The framework used for sampling the health materials has been used in several national surveys of health literacy levels.6–8 While it is fairly comprehensive, the framework does not include health materials to support informed/shared decision making, thus materials in this important aspect of patient care were not sampled.
Because of funding and time limitations, the literacy and numeracy difficulty of health materials was only assessed by one reviewer; although any areas of ambiguity, or where assessment was ‘borderline’ between two skills levels, were highlighted and discussed. It is possible, therefore, that errors in assessment were not identified and corrected.
Comparison with existing literature
The authors believe that this is the first study to describe a method for measuring the gap between health information complexity and the health literacy skills of the people for whom health information is designed. Despite the different methodology compared with other health literacy surveys, the proportion of the population with low health literacy is similar to that found in other industrialised countries.5–8
Implications for research and practice
In England, health materials are too complex for the skills of a significant proportion of the population, resulting in less access to health information. Further, those who are at the highest risk of poorer health (such as those from black and minority ethnic groups and with low-income, low status jobs) are most likely to have low health literacy. The health information needed by these groups will have to be provided by the NHS as they have the least access to other information sources.

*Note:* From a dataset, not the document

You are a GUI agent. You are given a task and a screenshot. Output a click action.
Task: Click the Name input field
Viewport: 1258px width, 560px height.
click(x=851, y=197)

The size and importance of the problem requires awareness and effective solutions. GPs have a key role through patient care and through their roles as health service commissioners. Rigour should be applied to the development of health materials, to ensure they are written at accessible skills levels. Non-written forms of communication (audio, visual, internet) or use of mobile phone applications could be promoted, particularly for more vulnerable groups.
In the longer-term, the raising of general literacy and numeracy skills through schools and adult education will have health benefits in addition to better life skills.
To date, most health literacy studies have been observational; it is important to develop and test interventions to improve health literacy, and assess the impact on health.3 There have been limited numbers of health economic health literacy studies, with inconclusive results.3 With UK annual health expenditure at £142.8 billion,24 it is important to assess the impact of health literacy on healthcare costs, and to ensure that assessment of health literacy interventions includes an economic evaluation.
Acknowledgments
With thanks to the participants in the SFL 2011 survey, the external experts who reviewed the health materials and DBIS for allowing use of the SFL 2011 data.
Funding
This study was funded by a research grant from Merck Sharp Dohme (MSD). The researchers are all independent from the funder (MSD). The study sponsor (MSD) was not involved in study design or the collection, analysis, and interpretation of data or the writing of the article or the decision to submit it for publication. Paul T Seed is partly funded by Tommy’s (Registered charity no. 1060508).
Ethical approval
Not required.
Provenance
Freely submitted; externally peer reviewed.
Competing interests
The authors have declared no competing interests.